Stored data

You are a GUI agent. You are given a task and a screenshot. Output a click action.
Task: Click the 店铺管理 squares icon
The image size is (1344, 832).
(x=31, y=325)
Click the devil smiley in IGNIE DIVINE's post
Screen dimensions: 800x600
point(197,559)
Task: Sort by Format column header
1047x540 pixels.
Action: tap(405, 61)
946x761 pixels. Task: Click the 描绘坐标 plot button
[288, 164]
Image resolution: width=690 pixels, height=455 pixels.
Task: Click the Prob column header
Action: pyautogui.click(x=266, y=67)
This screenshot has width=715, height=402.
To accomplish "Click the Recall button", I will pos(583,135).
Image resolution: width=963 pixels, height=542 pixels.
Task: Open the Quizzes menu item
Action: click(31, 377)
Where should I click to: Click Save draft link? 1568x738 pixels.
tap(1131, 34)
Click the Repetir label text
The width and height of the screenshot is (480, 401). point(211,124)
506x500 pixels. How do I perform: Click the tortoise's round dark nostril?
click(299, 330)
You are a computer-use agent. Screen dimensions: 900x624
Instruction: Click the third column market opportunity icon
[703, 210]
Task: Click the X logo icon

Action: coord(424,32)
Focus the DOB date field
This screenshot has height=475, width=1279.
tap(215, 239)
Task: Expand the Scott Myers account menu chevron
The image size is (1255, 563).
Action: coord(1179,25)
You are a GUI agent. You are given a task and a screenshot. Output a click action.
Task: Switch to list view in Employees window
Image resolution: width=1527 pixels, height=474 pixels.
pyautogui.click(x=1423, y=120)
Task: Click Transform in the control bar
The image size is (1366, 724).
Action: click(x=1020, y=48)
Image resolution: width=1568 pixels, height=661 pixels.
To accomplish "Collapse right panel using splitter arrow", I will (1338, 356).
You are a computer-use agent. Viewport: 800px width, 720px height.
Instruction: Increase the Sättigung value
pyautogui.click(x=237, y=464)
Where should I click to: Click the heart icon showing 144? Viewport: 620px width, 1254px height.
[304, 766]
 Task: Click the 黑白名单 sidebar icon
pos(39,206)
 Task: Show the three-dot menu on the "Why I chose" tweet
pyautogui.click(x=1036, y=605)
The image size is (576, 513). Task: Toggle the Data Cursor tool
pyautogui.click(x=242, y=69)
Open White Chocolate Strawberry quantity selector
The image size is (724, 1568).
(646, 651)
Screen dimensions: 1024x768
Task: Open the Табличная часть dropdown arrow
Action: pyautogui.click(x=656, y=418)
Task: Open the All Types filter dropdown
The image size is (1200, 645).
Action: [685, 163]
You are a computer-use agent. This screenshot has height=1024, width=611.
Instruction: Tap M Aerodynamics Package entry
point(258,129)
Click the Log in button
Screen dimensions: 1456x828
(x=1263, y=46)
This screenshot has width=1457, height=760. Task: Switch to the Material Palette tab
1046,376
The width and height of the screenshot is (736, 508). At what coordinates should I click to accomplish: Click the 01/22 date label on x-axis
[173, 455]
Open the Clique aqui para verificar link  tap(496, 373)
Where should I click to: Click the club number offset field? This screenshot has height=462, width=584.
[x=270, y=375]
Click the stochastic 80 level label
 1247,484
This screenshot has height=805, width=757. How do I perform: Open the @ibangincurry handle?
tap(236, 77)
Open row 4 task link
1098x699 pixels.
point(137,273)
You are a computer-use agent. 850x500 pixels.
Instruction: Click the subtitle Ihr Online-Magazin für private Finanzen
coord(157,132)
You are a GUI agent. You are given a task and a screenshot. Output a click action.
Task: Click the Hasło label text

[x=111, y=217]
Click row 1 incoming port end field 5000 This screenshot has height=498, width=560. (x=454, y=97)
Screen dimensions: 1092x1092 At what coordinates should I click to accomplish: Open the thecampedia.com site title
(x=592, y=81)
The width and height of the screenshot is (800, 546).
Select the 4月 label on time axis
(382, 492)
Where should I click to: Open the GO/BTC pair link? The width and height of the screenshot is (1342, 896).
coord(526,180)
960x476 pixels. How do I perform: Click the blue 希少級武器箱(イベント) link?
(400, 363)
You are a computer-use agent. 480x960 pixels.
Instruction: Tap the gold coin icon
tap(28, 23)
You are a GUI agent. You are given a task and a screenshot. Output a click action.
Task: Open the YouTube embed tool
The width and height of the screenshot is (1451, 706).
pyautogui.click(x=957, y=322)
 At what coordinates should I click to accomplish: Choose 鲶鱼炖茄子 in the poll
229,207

## What the task requires
Your response should be the lines of the entries above that include the string "computer".

## Output for this task
You are a computer-use agent. Screen dimensions: 900x624
You are a computer-use agent. Viewport: 800px width, 720px height.
You are a computer-use agent. This screenshot has height=1024, width=611.
You are a computer-use agent. 850x500 pixels.
You are a computer-use agent. 480x960 pixels.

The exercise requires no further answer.